Poemas de Rodrigo Garcia Lopes

Leia os poemas "Em soneto", "Escrito num hotel", "Laputa" e "3 Improvisos do arizona"
Rodrigo Garcia Lopes, autor de “Estúdio realidade”
01/03/2002

Em soneto

Todos os quartos eram isto e aquilo: mesmo os detetives
Andavam perdidos pelos corredores dos arquivos
Sem sentido. Uau. Um duelo de lírios flutuava, astronauta,
No tumulto dos telefonemas, nos bilhetes do declive

Da tela que dispensa a diferença num segundo. Falta,
E quem cobrava eram pétalas secas num verão e restos
De toques líquidos como um pensamento: pedra.
Perda é mais fácil, o sonho abre portas que ele mesmo fecha

Enquanto a penumbra da tarde luta para superar a planta,
Os mapas rasgados desta noite descontínua, seguindo o ser,
A linha paralela do que eu não disse, o que acabei de esquecer.
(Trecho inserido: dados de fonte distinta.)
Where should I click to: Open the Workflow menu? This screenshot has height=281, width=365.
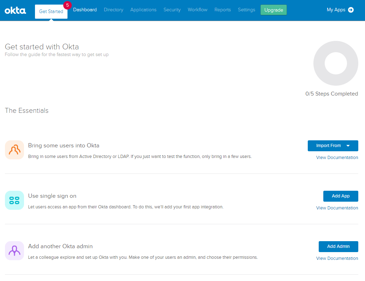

Plins nos despertam: uma fuga de Bach. O autor atrás da porta
Pede mais uma cerveja, enquanto se livra num segundo dos espelhos,
Dos livros sobre a mesa, enquanto livra-se de si e me desperta.

Escrito num hotel

O que nos leva a escrever
Se até o tempo, escrita da mente,
Desmente estar ali para entreter
Até o tempo se fechar, até a luz se resumir?
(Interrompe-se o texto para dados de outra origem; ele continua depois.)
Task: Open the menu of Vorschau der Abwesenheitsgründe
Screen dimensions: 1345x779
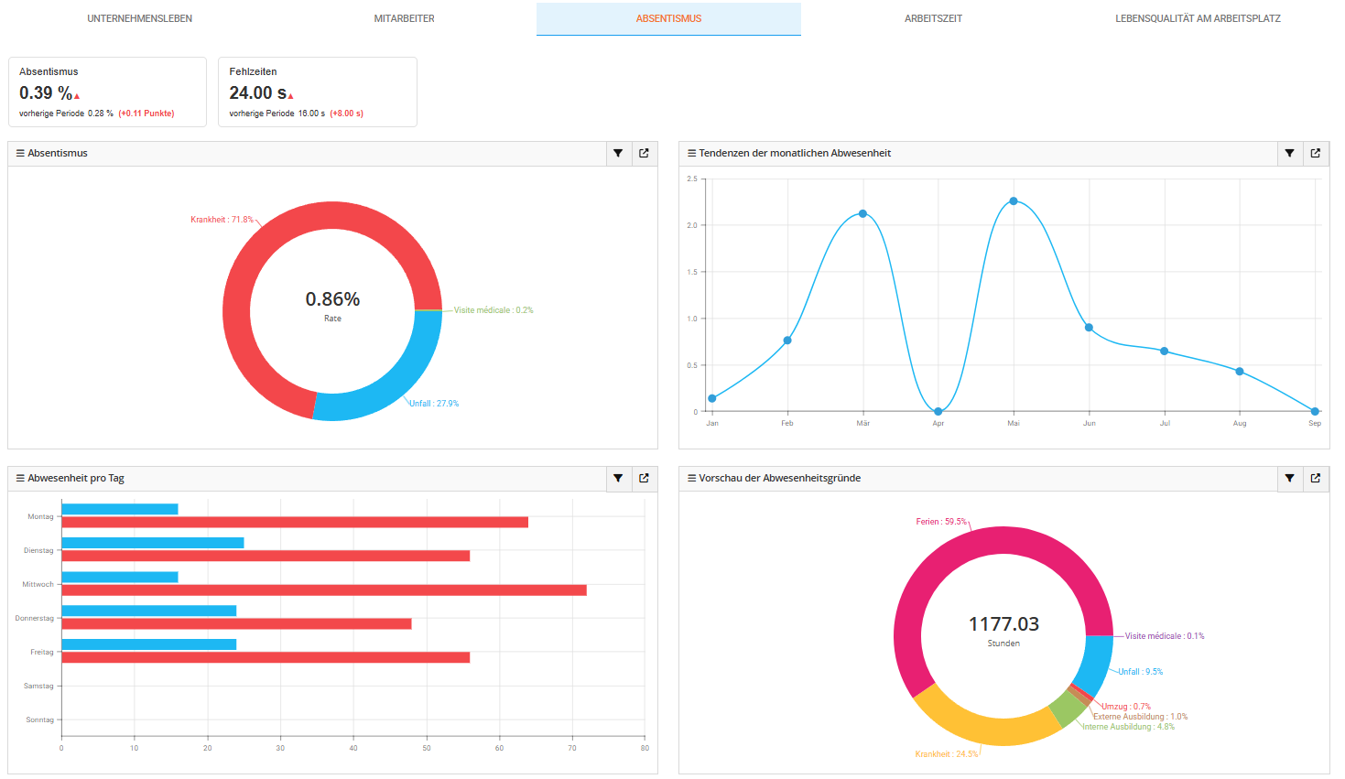Action: [690, 478]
O primeiro gesto que a detona
É o eco da palavra que a devora
Exibindo seu osso e seu recheio
Como vem, de seu impulso dono — ou dona.

É para confundir os registros
Que a luz num quarto se anuncia.
E é para tornar-se ainda mais lúcida
Que a mão, distraída, nos escreve. E pára.

Laputa

Sempre quero ir aonde chego
— ilha aérea de meu desejo —
Nunca o querer é um sossego
E ficar só é sempre nada, nim.

No altar da noite me ajoelho
E penso a última estrela esperta.
Vejo ovnis passando pelos olhos
Como que dizendo “mais, mais perto”.

O pôr-do-sol rugiu sua última nota
Enquanto abrimos outra lata de cerveja.
Sempre uma frase que simplesmente solta-se.
Nunca ninguém chega e diz: veja.

As palavras que se lixem, como querem
se apossar desse império que flutua, sem destino,
E nos deter, assim, enquanto caminhamos? Vida,
como um enigma que quase adivinhamos.

3 Improvisos do arizona

Essa brisa-sonho avulsa de verão: este deserto.
Disto isto, desterro e distância são um.
Se um leão pudesse falar,
nós não o entenderíamos.
O céu não deixa alternativas então: nuvens
são promessas apenas, o desejo de estar perto.
Zoom em flores jamais vistas.
Jasmins lunares.
A História da Lua,
na fumaça do incenso, ida.
Humanas,
Lágrimas viram cinzas.
Dias, páginas vazias.

num lírico vórtice de um quando
captei a ilusão de estar ali.

foi quando vozes entraram em cena
numa peça que você não lembra.

cada palavra, uma sentença.

não lida, sua pele flutua
astronauta do aqui:

grande noite do universo
nos resgate

Rodrigo Garcia Lopes

Nasceu em Londrina (PR), em 1965. Poeta, romancista, tradutor, ensaísta, compositor e jornalista, estreou com Solarium (1994) e publicou, entre outros, O enigma das Ondas (Iluminuras, 2020) e Zona e outros poemas, de Guillaume Apollinaire (Penguin-Companhia, 2024). Em 2019, foi um dos vencedores do Prêmio Biblioteca Nacional (Categoria Ensaio Literário) por seu Roteiro literário —Paulo Leminski (Biblioteca Pública do Paraná, 2018). O romance O trovador (Record, 2014) foi finalista do Prêmio São Paulo de Literatura em 2015.